§ **Письменный запрос A**: Отберите в записях ниже все строки, где встречается слово «chevron», и перепишите их. Регистр букв учитывается.

§ **Приведённый отрывок**:
****

В приведенном отрывке из песни мы встречаемся, наконец, и с наглядным показателем того, как сочетались обряды с христианством. Только оборонительный характер обхода перестал христианам казаться единственным средством. Вера в христианского Бога заставила про­никнуть в песню и элементы молитвы. Совершающие обряды, ниче­го не изменяя в самом сакральном действии, еще молятся, чтобы и Бог оберег их поля.

****

§ **Перечень записей**:
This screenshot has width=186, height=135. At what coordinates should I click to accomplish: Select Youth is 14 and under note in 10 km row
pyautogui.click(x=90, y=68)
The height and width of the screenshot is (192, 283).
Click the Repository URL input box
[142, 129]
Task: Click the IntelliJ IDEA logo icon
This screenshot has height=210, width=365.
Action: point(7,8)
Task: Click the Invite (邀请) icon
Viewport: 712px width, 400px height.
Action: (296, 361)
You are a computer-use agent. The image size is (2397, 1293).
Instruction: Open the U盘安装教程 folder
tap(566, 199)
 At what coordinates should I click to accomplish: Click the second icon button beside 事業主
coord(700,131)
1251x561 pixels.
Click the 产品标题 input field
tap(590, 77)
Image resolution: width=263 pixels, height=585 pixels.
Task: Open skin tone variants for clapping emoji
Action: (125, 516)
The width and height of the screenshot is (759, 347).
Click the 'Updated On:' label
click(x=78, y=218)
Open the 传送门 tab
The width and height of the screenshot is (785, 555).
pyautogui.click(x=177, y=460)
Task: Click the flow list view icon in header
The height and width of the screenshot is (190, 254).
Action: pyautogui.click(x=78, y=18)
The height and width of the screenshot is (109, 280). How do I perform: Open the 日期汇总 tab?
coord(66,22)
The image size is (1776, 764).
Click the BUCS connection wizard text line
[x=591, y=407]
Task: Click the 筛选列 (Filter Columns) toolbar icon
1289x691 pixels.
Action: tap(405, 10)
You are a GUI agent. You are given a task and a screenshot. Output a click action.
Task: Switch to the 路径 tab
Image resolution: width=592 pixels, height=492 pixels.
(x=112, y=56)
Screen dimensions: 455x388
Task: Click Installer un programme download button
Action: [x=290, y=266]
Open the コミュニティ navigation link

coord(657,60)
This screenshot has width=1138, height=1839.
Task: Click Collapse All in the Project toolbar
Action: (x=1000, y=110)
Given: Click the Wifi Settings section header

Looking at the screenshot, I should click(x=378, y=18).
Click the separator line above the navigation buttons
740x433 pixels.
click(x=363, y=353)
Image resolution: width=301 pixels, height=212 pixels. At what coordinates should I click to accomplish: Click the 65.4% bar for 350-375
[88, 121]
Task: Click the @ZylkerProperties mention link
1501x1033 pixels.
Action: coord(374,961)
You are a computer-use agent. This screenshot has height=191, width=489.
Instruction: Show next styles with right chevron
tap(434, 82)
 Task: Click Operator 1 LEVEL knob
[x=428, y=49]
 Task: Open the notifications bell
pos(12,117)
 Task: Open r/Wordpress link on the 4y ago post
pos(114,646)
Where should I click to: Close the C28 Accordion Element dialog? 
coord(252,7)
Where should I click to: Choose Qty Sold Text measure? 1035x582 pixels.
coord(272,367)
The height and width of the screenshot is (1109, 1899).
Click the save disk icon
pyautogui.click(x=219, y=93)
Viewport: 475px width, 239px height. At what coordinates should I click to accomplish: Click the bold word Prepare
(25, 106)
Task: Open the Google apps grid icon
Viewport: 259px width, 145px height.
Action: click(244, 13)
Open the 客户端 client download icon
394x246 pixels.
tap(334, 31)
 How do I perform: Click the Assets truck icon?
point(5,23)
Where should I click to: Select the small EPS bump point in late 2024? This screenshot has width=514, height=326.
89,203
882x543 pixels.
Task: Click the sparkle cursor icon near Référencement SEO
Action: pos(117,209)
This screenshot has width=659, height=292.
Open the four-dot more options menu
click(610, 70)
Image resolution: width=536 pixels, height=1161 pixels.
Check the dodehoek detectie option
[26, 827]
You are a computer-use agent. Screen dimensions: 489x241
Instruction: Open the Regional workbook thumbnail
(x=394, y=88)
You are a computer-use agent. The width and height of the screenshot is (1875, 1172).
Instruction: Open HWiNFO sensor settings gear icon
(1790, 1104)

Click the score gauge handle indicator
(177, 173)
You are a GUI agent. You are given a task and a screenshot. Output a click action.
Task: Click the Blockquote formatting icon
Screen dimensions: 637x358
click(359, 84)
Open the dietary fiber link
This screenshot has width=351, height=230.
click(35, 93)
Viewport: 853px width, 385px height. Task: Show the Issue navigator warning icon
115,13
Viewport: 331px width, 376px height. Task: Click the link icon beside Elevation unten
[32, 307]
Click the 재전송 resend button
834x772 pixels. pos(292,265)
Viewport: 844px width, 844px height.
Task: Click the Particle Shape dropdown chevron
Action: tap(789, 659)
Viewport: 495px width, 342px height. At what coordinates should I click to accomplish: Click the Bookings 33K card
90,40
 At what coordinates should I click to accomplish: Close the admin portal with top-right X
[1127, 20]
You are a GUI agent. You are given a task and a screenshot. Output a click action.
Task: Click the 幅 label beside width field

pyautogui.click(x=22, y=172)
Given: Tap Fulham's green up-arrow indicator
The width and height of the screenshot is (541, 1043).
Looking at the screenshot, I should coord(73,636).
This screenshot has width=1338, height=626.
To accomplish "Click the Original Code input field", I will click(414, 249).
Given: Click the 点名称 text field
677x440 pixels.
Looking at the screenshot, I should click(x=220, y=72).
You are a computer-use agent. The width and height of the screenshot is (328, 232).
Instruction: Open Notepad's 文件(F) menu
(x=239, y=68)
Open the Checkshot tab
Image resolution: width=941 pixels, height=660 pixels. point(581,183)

****

§ **Письменный запрос B**: Пожалуйста, воспроизведите дословно ту часть отрывка об обрядах и христианстве, которая начинается со слов «В приведенном отрывке» и заканчивается словами «оберег их поля.».

§ **Письменный ответ A**:
Instruction: Show next styles with right chevron
Task: Click the Particle Shape dropdown chevron

§ **Письменный ответ B**:
В приведенном отрывке из песни мы встречаемся, наконец, и с наглядным показателем того, как сочетались обряды с христианством. Только оборонительный характер обхода перестал христианам казаться единственным средством. Вера в христианского Бога заставила про­никнуть в песню и элементы молитвы. Совершающие обряды, ниче­го не изменяя в самом сакральном действии, еще молятся, чтобы и Бог оберег их поля.